États-Unis

Trump, son bilan des 100 jours en 100 tweets

Donald Trump se targue d'avoir signé plus de décrets depuis son investiture que n'importe quel président des Etats-Unis, mais leurs effets demeurent pour l'instant maigres. Son bilan peut aussi se faire via son outil de communication favori: Twitter. Ses tweets sont révélateurs de son fonctionnement

Il a d'abord fait mine de trouver l'exercice du bilan des 100 jours «ridicule», avant de multiplier les actions ces derniers jours – santé, réforme fiscale, mur avec le Mexique – pour le compléter.

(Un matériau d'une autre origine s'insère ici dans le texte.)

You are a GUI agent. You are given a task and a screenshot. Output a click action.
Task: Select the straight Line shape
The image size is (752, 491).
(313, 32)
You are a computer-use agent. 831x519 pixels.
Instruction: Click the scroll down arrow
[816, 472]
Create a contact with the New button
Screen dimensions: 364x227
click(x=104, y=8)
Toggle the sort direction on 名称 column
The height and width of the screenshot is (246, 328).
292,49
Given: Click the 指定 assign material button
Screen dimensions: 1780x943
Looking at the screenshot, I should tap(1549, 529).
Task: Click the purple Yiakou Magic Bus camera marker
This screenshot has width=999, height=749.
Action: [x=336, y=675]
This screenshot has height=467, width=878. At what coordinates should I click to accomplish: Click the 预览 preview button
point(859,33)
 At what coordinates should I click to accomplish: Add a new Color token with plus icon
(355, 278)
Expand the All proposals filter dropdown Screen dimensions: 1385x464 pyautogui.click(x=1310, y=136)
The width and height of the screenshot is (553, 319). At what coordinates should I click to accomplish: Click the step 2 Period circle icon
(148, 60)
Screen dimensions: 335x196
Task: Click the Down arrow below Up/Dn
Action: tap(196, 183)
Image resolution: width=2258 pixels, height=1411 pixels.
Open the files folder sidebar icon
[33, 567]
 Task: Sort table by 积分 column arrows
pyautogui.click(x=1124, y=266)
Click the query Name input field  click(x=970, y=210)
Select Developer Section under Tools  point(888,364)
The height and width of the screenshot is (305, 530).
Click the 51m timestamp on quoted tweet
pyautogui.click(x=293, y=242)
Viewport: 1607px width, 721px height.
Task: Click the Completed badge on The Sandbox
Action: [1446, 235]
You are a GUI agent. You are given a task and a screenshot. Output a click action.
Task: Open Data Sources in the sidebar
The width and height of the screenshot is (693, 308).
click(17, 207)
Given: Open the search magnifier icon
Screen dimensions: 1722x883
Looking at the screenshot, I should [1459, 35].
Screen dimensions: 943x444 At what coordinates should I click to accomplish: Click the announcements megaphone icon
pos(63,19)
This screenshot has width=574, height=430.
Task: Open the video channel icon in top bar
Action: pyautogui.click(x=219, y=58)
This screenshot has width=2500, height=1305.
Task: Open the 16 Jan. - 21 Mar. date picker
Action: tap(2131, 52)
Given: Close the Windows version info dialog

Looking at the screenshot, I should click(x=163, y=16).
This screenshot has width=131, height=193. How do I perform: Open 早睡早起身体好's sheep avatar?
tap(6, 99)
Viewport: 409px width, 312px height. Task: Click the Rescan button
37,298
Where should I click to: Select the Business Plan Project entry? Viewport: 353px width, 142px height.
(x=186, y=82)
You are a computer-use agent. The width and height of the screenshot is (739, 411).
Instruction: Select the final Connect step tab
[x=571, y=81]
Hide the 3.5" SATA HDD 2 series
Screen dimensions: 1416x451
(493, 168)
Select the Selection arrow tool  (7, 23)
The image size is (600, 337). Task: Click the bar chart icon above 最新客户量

Donald Trump rivalise en superlatifs. Il se targue d'être le président qui a signé le plus de décrets ces trois derniers mois. La Maison-Blanche a sorti sa calculatrice: il en a signé 30, a promulgué 28 lois, et a eu 38 entretiens téléphoniques avec des dirigeants étrangers. Mais les effets restent encore maigres. Certains décrets, c'est le cas de notamment de celui incitant à «acheter et embaucher américain», ont plutôt l'apparence de coquilles vides. Car les textes ne font qu'exiger des «études» et ne proposent pour l'instant rien de concret.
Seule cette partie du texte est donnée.